** Start of Dataset excerpts **
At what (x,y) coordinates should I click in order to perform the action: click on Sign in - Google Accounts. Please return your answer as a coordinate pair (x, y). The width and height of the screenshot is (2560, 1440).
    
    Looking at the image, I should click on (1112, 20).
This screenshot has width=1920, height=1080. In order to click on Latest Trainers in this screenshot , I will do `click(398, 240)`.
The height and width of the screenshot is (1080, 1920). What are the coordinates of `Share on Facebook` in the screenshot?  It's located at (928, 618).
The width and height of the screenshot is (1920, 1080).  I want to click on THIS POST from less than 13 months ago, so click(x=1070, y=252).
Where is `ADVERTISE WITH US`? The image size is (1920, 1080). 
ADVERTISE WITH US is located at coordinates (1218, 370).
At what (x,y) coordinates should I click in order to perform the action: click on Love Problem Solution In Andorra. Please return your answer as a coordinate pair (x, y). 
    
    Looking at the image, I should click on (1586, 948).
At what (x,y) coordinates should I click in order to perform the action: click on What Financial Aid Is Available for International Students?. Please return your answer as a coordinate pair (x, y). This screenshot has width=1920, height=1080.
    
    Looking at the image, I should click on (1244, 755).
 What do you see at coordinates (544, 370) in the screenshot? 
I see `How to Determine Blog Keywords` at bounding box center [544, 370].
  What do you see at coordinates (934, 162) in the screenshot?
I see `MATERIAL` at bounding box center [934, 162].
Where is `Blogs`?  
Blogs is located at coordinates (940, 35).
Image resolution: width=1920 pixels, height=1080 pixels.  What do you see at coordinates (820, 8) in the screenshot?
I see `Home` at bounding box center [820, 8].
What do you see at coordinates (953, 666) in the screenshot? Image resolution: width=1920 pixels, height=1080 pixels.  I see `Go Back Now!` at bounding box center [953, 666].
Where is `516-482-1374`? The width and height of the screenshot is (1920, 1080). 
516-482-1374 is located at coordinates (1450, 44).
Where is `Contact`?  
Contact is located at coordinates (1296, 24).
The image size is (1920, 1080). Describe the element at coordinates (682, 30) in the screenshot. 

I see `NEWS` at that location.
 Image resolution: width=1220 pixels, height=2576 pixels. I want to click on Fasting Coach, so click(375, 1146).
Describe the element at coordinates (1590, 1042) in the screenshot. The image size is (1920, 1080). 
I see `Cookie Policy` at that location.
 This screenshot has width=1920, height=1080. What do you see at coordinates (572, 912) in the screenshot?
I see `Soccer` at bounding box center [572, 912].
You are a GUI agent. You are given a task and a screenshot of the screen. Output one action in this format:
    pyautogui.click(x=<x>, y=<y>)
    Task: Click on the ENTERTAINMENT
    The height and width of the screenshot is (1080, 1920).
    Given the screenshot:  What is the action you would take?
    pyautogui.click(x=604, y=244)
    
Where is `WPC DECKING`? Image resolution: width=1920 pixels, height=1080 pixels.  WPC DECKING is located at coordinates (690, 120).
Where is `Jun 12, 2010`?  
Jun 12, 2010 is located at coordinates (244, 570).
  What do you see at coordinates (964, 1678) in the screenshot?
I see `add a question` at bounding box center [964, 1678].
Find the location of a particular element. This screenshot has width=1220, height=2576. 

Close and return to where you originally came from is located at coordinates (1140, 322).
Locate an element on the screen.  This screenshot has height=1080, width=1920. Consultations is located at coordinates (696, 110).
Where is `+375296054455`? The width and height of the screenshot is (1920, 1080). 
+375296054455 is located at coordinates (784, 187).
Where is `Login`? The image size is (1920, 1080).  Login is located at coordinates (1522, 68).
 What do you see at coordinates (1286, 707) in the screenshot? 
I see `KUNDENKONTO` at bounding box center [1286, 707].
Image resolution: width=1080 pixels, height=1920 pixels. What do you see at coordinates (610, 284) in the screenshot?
** End of Dataset excerpts **
Set task |
Please copy out word for word the part of the records that opens with the line containing "coordinates (1522, 68)." and closes with the line containing "center [1286, 707].", both of those lines included.

Answer to this exercise |
Where is `Login`? The image size is (1920, 1080).  Login is located at coordinates (1522, 68).
 What do you see at coordinates (1286, 707) in the screenshot? 
I see `KUNDENKONTO` at bounding box center [1286, 707].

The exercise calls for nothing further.